→ **AIM OF THE TASK**:
In the records below, find the line with "Enable Rauschunterdrückung option" and the line with "Select the gamma value field showing 1.00". Print both exactly, along with every line between them, and no other line.

→ **EXTRACTED DATA**:
┏━━

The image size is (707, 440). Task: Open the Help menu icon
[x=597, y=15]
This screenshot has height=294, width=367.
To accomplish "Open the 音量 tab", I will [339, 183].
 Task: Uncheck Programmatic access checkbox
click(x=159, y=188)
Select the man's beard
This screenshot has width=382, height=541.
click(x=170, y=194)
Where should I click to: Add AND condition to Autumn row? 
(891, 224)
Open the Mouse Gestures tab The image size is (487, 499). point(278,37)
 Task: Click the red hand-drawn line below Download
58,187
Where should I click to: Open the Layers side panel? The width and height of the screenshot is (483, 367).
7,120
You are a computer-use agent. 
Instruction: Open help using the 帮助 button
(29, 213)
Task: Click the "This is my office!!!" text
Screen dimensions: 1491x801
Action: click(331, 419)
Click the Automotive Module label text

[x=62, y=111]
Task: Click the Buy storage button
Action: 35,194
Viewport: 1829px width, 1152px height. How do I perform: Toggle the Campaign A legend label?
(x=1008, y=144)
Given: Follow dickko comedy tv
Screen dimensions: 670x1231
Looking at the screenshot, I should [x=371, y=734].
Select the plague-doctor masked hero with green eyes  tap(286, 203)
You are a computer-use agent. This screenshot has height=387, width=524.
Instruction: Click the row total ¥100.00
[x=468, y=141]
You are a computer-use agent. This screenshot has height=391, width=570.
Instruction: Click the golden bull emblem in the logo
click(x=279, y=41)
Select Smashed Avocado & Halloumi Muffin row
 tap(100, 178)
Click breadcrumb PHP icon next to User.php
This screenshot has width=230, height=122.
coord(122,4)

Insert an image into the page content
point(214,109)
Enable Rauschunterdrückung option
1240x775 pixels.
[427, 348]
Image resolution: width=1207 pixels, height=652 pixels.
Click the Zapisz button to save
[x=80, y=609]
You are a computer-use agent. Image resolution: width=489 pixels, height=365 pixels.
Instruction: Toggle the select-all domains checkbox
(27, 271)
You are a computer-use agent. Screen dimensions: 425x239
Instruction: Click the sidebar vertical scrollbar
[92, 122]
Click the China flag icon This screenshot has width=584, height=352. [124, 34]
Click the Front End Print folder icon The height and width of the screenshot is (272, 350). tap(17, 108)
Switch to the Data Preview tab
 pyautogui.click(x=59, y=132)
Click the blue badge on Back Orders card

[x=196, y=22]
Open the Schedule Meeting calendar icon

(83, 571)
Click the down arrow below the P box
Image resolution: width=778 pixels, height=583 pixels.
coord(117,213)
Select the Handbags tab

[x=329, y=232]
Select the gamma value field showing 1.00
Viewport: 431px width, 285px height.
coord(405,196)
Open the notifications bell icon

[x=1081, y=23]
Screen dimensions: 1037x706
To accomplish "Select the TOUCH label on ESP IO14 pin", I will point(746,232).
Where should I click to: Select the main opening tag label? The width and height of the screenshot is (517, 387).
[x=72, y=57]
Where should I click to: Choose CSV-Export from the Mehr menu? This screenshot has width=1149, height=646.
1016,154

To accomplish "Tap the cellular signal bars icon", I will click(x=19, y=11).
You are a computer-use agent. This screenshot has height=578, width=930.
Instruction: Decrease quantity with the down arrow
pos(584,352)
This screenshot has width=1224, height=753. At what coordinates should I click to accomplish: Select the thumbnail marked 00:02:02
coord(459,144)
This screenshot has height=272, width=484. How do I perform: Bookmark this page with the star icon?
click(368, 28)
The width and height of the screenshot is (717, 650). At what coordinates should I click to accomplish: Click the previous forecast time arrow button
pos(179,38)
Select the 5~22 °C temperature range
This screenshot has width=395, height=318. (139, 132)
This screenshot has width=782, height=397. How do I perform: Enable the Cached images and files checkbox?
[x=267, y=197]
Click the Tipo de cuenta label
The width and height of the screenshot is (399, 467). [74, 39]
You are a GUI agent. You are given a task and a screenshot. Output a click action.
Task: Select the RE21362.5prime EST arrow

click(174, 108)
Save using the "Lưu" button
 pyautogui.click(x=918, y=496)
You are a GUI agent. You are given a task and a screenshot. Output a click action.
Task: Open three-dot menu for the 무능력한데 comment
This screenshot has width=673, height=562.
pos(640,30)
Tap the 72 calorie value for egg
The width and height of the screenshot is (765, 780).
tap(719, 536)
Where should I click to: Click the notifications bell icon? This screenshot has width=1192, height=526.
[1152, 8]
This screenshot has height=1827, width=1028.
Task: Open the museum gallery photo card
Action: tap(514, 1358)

┗━━

→ **SOLUTION BELOW**:
Enable Rauschunterdrückung option
1240x775 pixels.
[427, 348]
Image resolution: width=1207 pixels, height=652 pixels.
Click the Zapisz button to save
[x=80, y=609]
You are a computer-use agent. Image resolution: width=489 pixels, height=365 pixels.
Instruction: Toggle the select-all domains checkbox
(27, 271)
You are a computer-use agent. Screen dimensions: 425x239
Instruction: Click the sidebar vertical scrollbar
[92, 122]
Click the China flag icon This screenshot has width=584, height=352. [124, 34]
Click the Front End Print folder icon The height and width of the screenshot is (272, 350). tap(17, 108)
Switch to the Data Preview tab
 pyautogui.click(x=59, y=132)
Click the blue badge on Back Orders card

[x=196, y=22]
Open the Schedule Meeting calendar icon

(83, 571)
Click the down arrow below the P box
Image resolution: width=778 pixels, height=583 pixels.
coord(117,213)
Select the Handbags tab

[x=329, y=232]
Select the gamma value field showing 1.00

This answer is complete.